[Begin TEXT PASSAGE]
The GOP primary left him ill-prepared for the scrutiny he’s finally getting
There is a widespread belief that
Donald Trump is immune to criticism, that he’s the new Teflon Don. And the
proof of his apparent invulnerability is his success against a field of
Republican leading lights. By beating 16 other candidates for the party’s nomination,
goes the argument, Trump demonstrated his singular strength as a political
force. But this is a retcon.
Jamelle Bouie Jamelle Bouie
Look carefully at the Republican
primaries and one fact sticks out: From the time Trump announced his campaign
in July to the last stretch of the Iowa caucuses, Trump was untouched by his
competitors. Yes, at debates and in forums, they criticized him for
insufficient conservatism and bad manners but that was the extent of the
pushback with few exceptions (which included juvenile mockery). On core
questions of his persona and candidacy—his checkered business record, his shady
relationships, his unscrupulous ventures—Republicans were silent. That meant
Trump could run for the nomination without having to deal with, or answer,
questions about the most embarrassing and controversial parts of his record.
Republicans allowed Trump to sell himself as a master businessman, and that’s
what he did.
The reality star and tabloid
mainstay thrived in the primary’s fetid swamp where—without substantive attacks
on his record or persona—he could suck attention from his competitors and avoid
serious scrutiny. And it’s clear he expects to do the same in the general
election, dominating daytime cable airwaves with outrageous statements and
conspiratorial attacks—a campaign waged via greenroom and speed dial. But as
Trump is learning, to his chagrin, the general is a different environment, and
here—where the press has just two targets and he’s up against one campaign, not
16—the scrutiny and the pressure are much, much greater.
Indeed, the past few days have
told us something important: Far from finding strength in the fight for the
Republican nomination, Trump was ill-served by the dysfunction of it all. In
escaping much of the close examination of a presidential primary, he has
entered the general election ill-prepared for the most basic interactions
between a candidate and the press.
He has entered the general
election ill-prepared for the most basic interactions between a candidate and
the press.
[End TEXT PASSAGE]
[Begin DATA SECTION]
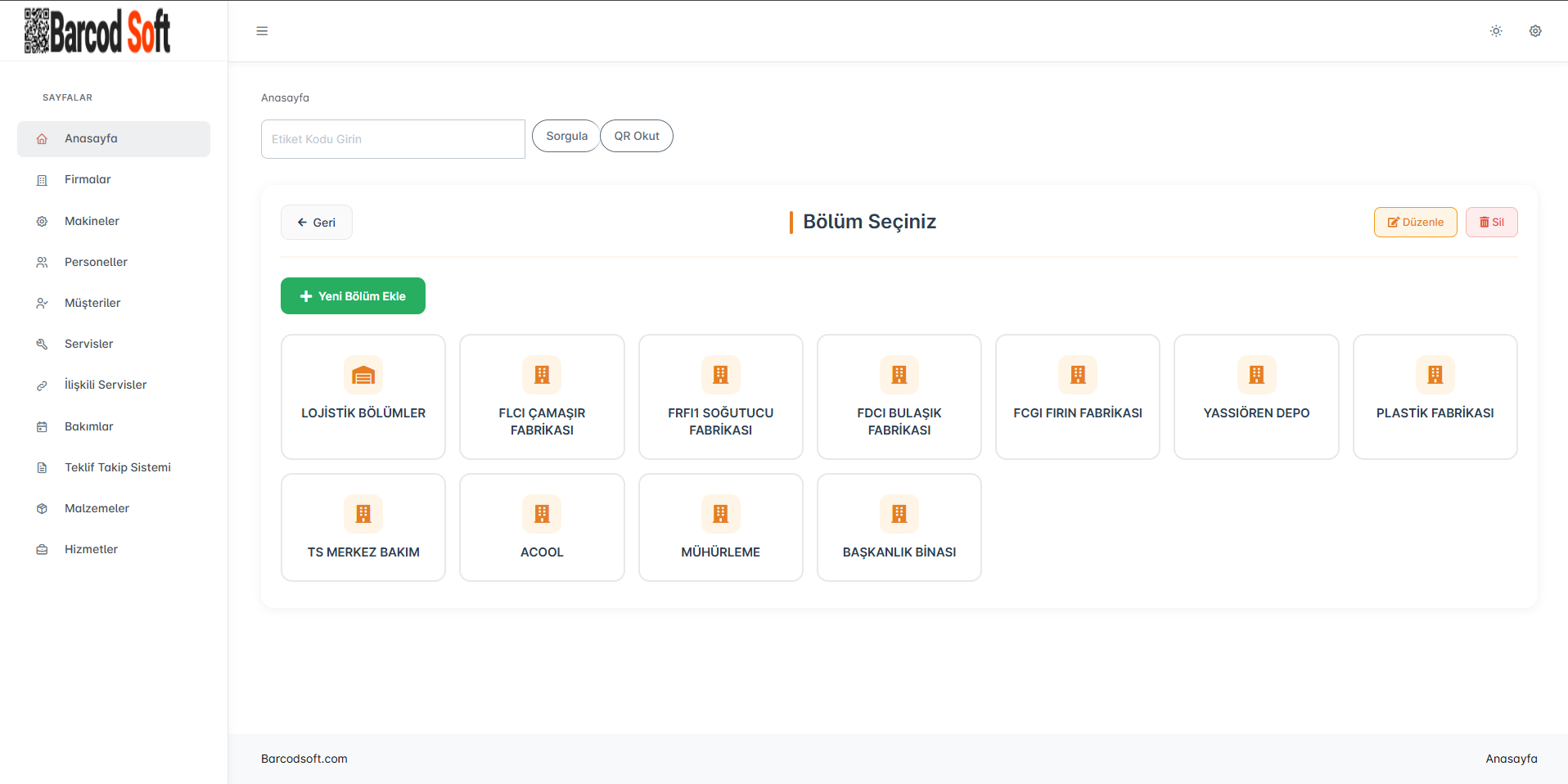Go to Teklif Takip Sistemi page
Screen dimensions: 1568x784
117,467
[End DATA SECTION]
GOAL
Can you return the Trump commentary from "Indeed, the past" to "and the press.", word for word? The material stands apart from the Trump commentary.

RESULT BELOW
Indeed, the past few days have
told us something important: Far from finding strength in the fight for the
Republican nomination, Trump was ill-served by the dysfunction of it all. In
escaping much of the close examination of a presidential primary, he has
entered the general election ill-prepared for the most basic interactions
between a candidate and the press.